▸ Página:
# Paninaro



## Merxe

¿Podría alguien confirmarme si Paninaro podría traducirse por 'pijo' en español?


----------



## 0scar

Según el DRAE parece que sí.
Pero acá se diría *cheto*, ya que *pijo *no significa nada.


----------



## Merxe

Bueno, 'cheto' no se utiliza en España, creo que lo dejaré como pijo.

Gracias, Oscar.


----------



## Azzurra

Ciao Merxe! Però _paninaro_ è molto anni '80... Ora non si direbbe più... Comunque significa "pijo"... Con la particolarità che frequentavano le paninoteche, credo un po' a imitazione dello stile americano... (qualche ex paninaro all'ascolto?  )


----------



## Merxe

Hola Azzurra, sí me imaginaba que era de esa época, es que el término me sale en una película.

▸ Instrucciones de la tarea: En el hilo sobre la traducción de «paninaro», ¿dónde le aparece a Merxe ese término?

[Filas de una fuente de datos]
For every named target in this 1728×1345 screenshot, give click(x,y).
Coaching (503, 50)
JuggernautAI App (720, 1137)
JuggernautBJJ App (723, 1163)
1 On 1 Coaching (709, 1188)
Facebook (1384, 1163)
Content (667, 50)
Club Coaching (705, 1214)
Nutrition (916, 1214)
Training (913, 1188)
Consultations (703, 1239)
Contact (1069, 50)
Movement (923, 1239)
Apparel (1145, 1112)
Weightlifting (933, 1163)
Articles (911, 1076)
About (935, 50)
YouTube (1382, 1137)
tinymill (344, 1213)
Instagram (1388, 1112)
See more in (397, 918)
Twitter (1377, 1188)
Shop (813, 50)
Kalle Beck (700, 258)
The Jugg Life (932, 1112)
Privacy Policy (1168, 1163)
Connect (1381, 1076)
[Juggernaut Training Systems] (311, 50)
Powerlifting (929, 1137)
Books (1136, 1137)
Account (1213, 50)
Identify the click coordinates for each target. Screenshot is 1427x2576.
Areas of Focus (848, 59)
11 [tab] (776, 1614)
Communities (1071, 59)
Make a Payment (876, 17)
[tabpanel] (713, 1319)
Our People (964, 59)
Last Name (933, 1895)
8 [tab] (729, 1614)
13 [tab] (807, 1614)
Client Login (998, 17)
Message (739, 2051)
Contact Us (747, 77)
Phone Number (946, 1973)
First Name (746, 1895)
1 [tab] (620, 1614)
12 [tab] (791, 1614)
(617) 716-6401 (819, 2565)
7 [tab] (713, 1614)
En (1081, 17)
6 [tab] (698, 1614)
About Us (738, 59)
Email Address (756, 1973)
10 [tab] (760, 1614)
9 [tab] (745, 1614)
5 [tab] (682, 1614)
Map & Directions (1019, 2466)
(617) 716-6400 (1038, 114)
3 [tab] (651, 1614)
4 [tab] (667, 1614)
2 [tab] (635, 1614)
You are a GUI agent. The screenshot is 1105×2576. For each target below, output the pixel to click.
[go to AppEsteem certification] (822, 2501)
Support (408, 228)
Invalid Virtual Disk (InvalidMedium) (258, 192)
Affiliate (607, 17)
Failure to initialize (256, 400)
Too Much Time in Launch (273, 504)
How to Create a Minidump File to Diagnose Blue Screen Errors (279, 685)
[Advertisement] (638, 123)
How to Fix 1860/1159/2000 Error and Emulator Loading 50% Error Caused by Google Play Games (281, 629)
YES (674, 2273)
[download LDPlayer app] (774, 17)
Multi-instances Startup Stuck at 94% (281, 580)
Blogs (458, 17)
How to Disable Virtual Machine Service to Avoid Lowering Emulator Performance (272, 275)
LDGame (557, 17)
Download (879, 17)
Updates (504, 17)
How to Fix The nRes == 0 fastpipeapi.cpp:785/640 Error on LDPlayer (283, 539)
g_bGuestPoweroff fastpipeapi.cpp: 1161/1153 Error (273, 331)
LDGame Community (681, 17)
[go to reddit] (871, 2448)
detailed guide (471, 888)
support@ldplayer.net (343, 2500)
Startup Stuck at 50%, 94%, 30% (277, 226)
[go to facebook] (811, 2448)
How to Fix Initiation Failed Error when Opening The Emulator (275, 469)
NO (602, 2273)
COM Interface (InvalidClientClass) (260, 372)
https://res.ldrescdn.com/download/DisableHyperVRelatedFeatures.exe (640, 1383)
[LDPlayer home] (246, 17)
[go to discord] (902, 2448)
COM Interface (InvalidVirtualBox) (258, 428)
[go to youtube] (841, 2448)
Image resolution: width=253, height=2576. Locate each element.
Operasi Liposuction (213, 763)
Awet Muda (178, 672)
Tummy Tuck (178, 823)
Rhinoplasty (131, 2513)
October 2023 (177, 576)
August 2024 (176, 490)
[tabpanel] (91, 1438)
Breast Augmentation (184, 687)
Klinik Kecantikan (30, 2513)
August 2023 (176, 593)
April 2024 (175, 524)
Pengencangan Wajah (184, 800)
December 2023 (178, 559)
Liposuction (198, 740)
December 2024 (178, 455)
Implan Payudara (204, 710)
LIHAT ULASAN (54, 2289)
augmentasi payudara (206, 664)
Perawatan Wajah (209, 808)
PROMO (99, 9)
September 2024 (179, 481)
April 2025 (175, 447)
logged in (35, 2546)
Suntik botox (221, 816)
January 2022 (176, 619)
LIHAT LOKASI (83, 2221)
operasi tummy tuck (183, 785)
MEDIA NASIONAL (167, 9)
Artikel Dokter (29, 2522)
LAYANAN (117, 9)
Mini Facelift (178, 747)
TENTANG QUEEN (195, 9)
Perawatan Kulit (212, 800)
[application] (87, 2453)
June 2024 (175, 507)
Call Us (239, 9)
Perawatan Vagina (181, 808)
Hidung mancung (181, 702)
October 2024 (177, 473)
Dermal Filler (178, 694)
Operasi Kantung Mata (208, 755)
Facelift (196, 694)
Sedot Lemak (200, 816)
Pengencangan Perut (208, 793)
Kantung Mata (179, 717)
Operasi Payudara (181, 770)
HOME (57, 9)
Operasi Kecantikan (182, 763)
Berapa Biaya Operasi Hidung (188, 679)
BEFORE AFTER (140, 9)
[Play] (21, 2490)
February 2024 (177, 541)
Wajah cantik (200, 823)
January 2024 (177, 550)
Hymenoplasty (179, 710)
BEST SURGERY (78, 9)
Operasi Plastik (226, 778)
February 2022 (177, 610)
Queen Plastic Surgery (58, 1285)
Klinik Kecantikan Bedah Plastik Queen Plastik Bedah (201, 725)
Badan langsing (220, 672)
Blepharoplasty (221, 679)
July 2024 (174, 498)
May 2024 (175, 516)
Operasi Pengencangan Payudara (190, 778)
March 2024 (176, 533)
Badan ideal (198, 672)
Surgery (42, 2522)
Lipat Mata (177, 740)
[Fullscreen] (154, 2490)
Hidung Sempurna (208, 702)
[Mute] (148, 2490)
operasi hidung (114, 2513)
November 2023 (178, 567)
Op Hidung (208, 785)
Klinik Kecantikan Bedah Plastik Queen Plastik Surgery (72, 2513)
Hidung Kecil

▸ Respuesta: En una película.